### Exercise goal
Each line from the one containing "Viewport: 708px width, 664px height." to the end of the data must be copied exactly, the first and last included; no other lines and no pictures belong in the copy.

(Saved data entries)

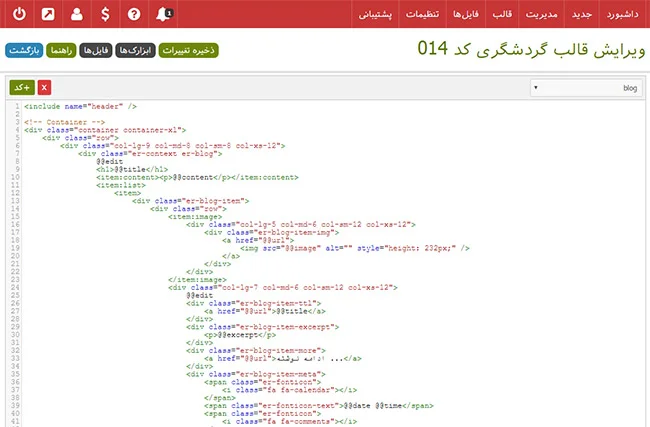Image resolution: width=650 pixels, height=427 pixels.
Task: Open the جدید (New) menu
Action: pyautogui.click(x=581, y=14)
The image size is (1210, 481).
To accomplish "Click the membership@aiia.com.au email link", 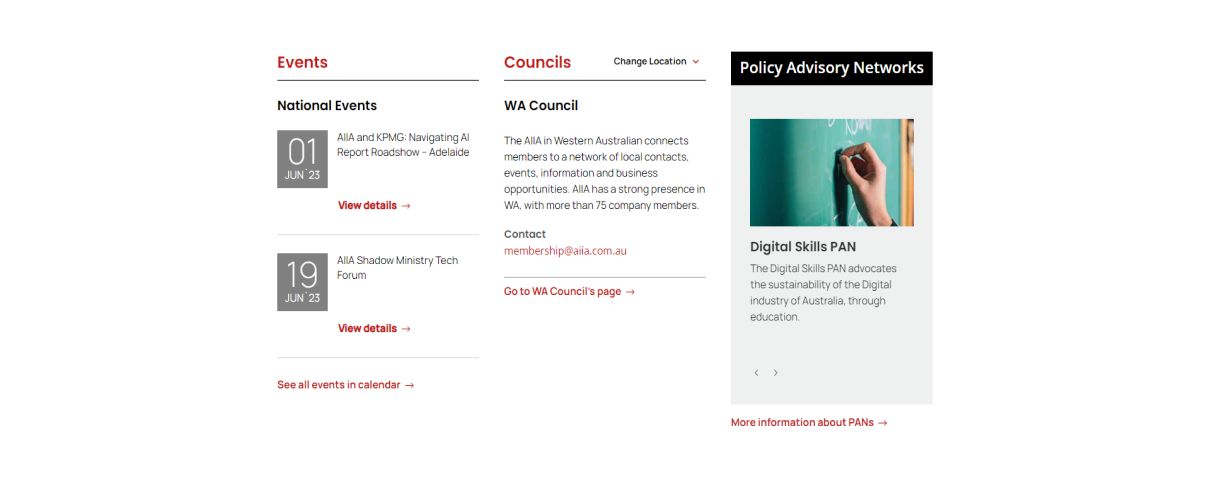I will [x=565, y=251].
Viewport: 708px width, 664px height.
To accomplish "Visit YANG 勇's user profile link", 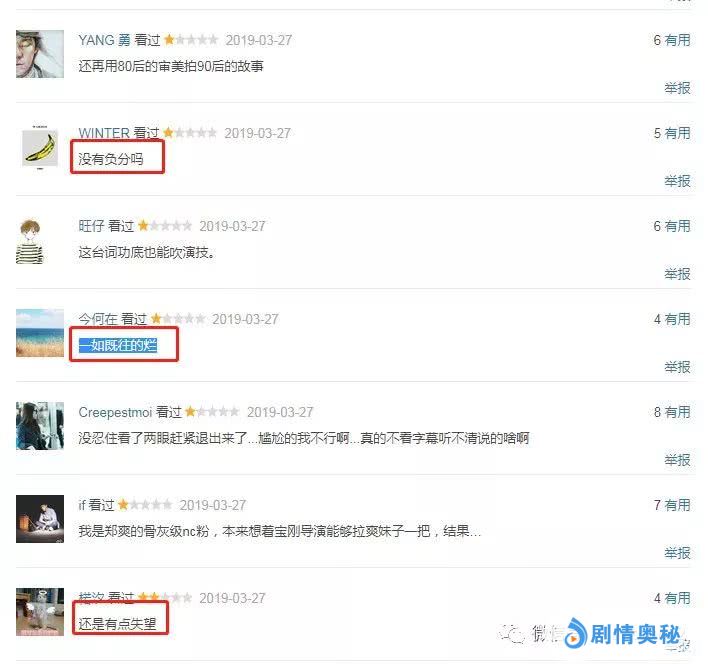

### Response
Viewport: 708px width, 664px height.
To accomplish "Visit YANG 勇's user profile link", 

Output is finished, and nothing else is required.